Quickly Collecting Data in Aging Buildings to Identify Ventilation and Other Performance Gaps
COVID-19 has placed greater emphasis on increasing ventilation rates to protect the health and safety of building occupants. ASHRAE guidelines have identified minimum ventilation requirements to decrease transmission risk, which can be supplemented by increasing natural external ventilation flow. However, during periods of extreme temperature conditions it becomes increasingly difficult to incorporate natural ventilation, which then requires heavier reliance on a building’s mechanical system. Without access to data to understand minimum acceptable ventilation requirements in each room, building managers are often forced to turn up their building systems to maximum capacity - overburdening air handling systems, consuming more power than necessary, and leading to a higher risk of infrastructure failure.
This stress on a building’s infrastructure and energy consumption levels is particularly prevalent in buildings with aging mechanical systems that are no longer able to run at full capacity. In these buildings, a data-backed balance must be identified that both protects occupants from the risk of airborne disease transmission, while also ensuring the building’s environment can function sustainably in extreme temperature conditions and minimize inefficient energy consumption. This presentation focuses on how to quickly and effectively collect the data required to find that balance in the buildings that need it most.

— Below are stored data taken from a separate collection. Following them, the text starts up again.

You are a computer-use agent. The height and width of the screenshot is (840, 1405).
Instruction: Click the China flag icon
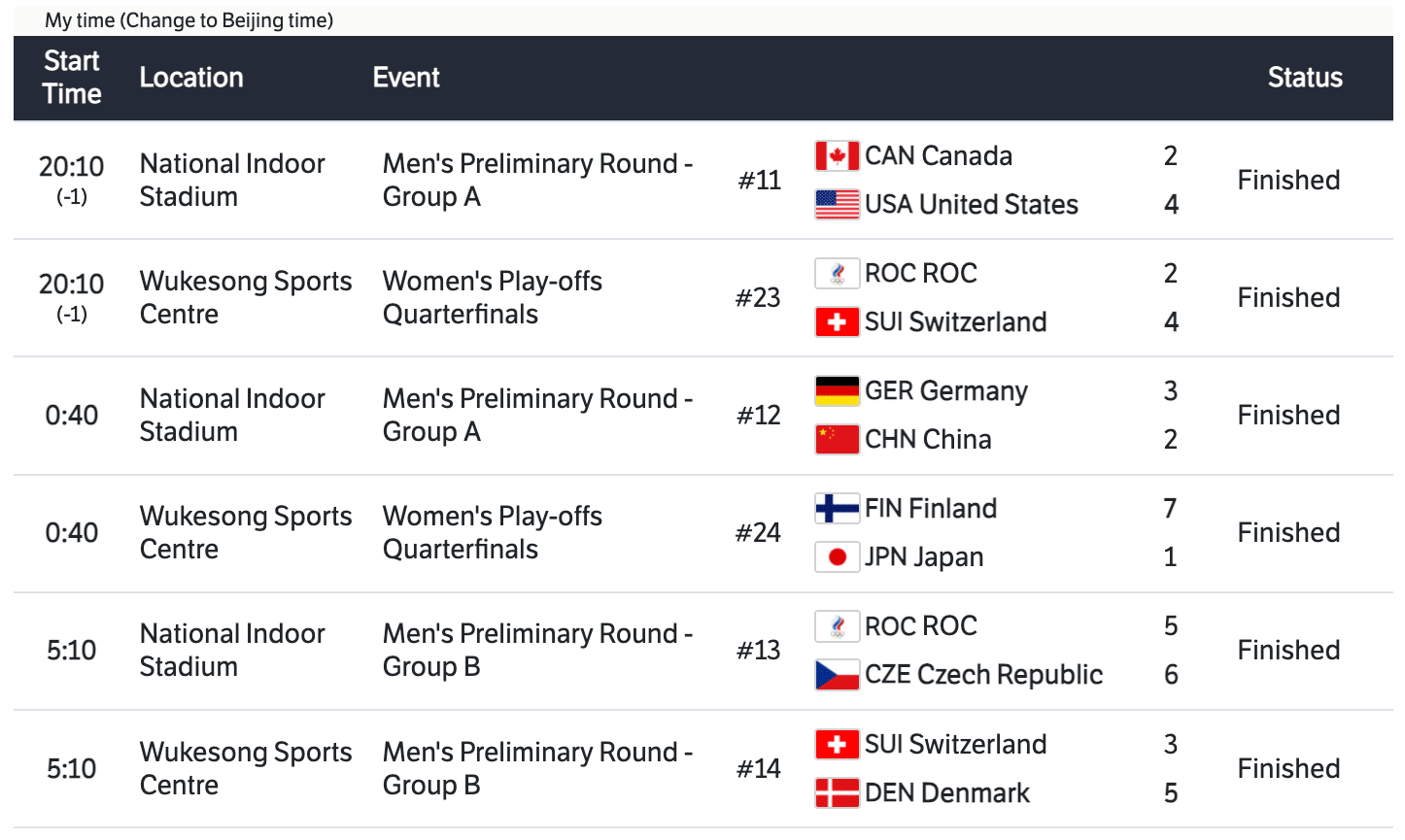[x=837, y=439]
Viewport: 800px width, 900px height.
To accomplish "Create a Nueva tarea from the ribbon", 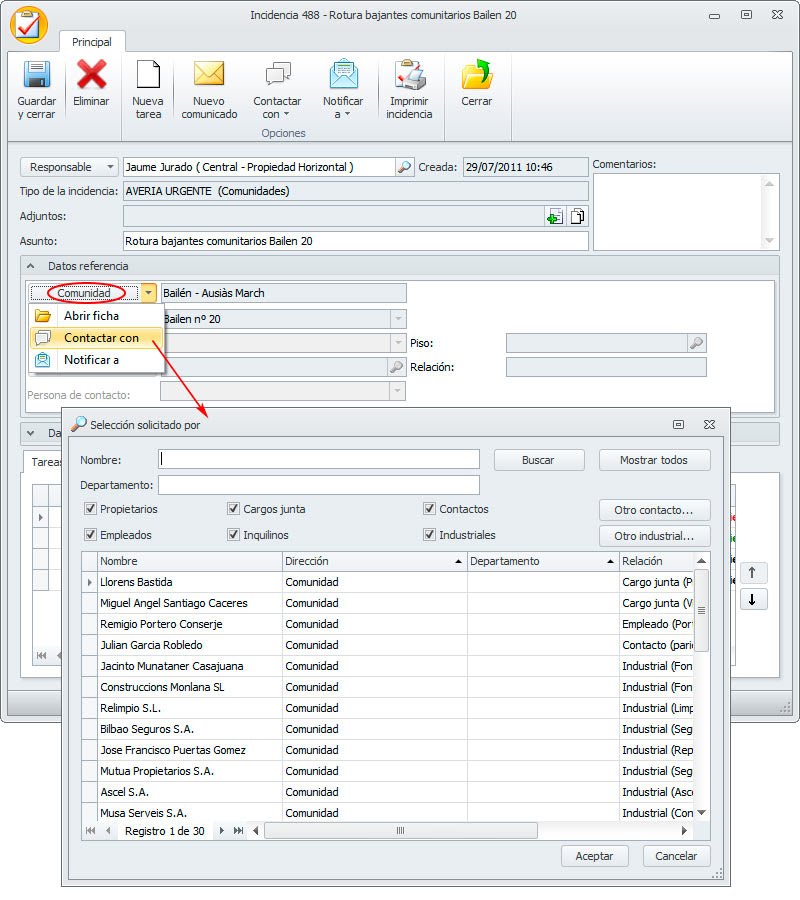I will click(x=148, y=76).
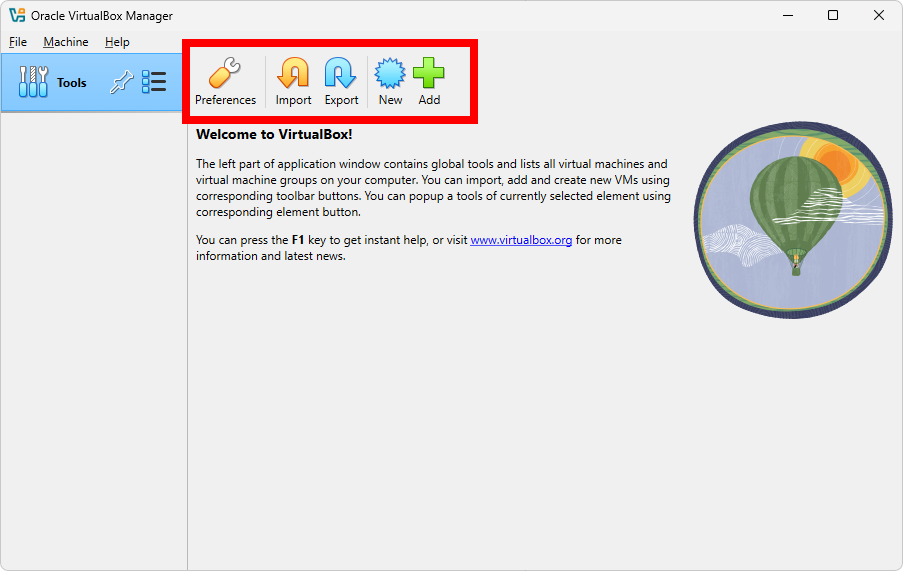The width and height of the screenshot is (903, 571).
Task: Click the Import appliance toolbar icon
Action: [293, 81]
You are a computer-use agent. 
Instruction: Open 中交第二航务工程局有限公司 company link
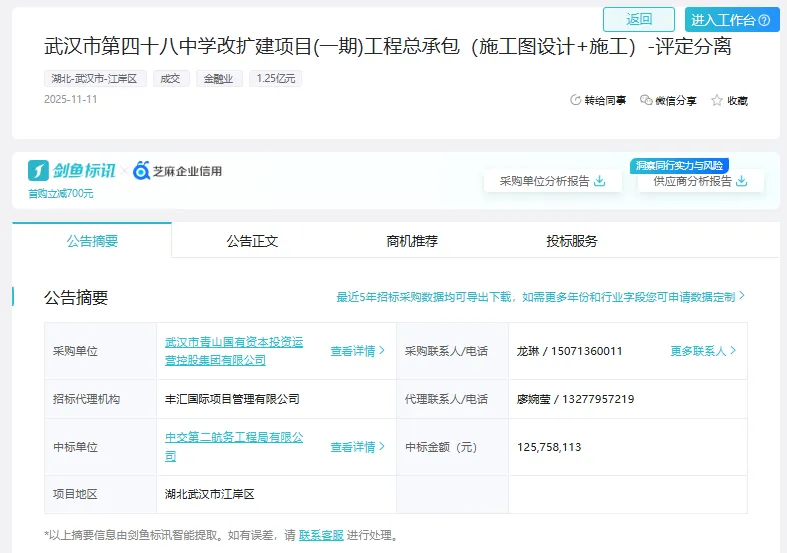point(234,446)
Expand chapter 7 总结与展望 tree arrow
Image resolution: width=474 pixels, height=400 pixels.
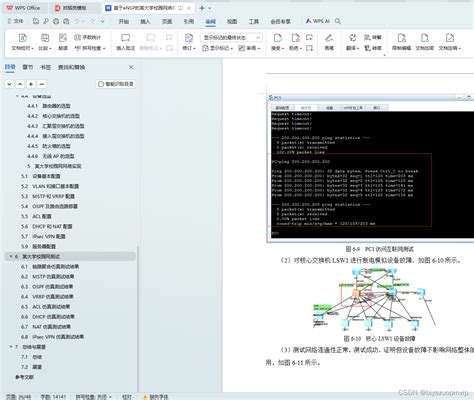(11, 347)
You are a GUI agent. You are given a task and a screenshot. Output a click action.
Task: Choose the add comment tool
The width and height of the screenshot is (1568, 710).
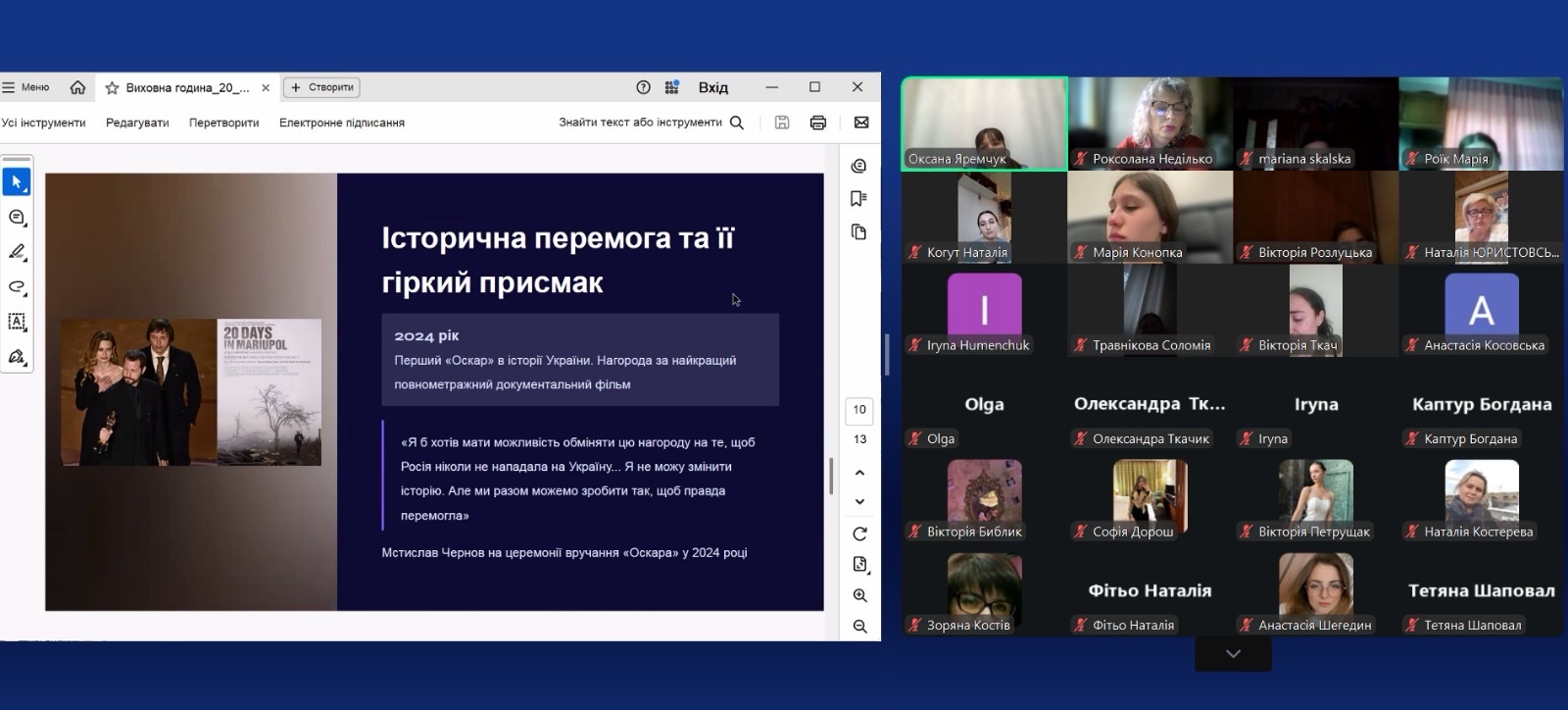click(x=17, y=218)
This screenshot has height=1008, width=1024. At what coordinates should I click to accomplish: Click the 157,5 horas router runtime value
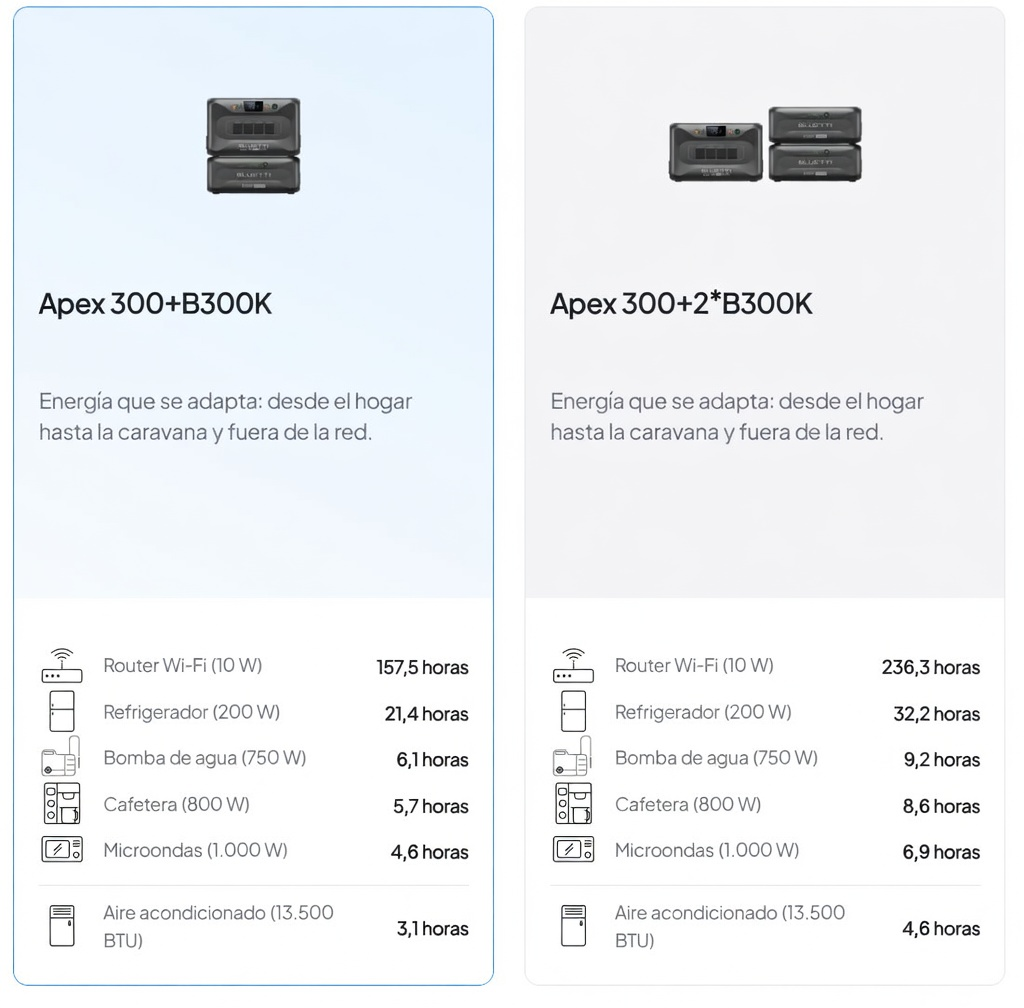coord(422,668)
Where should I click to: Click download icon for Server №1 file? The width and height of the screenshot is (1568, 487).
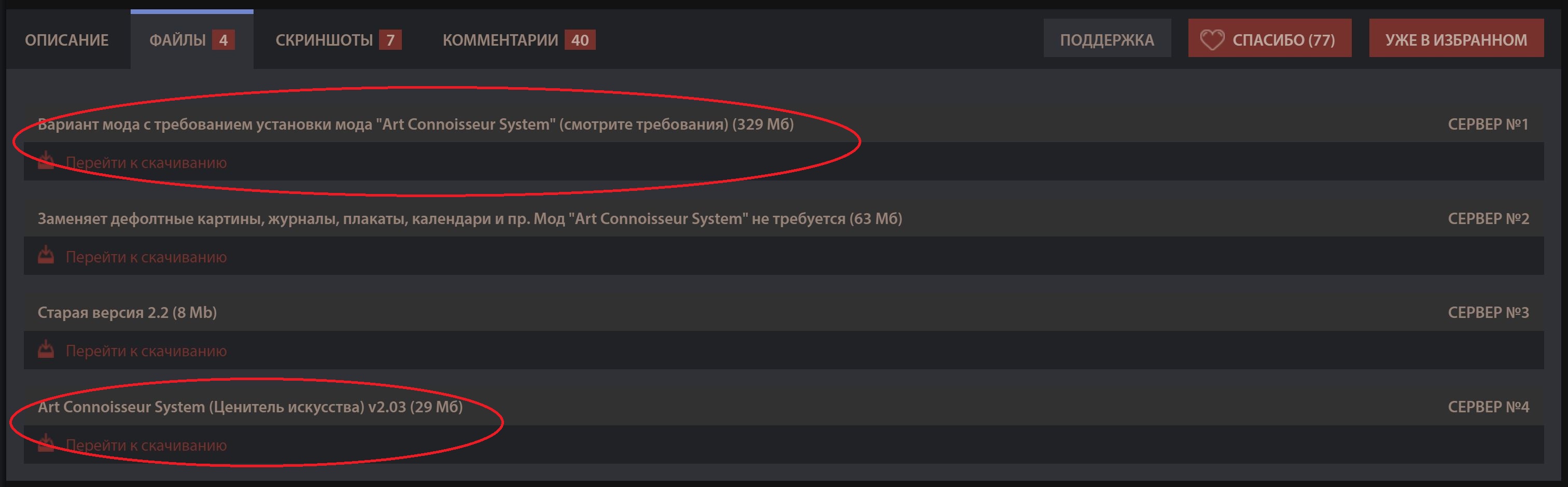[46, 161]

Matt Schaubroeck is CEO of ioAirFlow, a data intelligence company focused on identifying gaps in a commercial building's air quality, energy efficiency and system performance. Matt completed a MBA from the Asper School of Business, and has been developing ioAirFlow since 2018, working with a multi-disciplinary team of mechanical engineers, data analysts and environmental scientists to develop the company's data-driven analysis.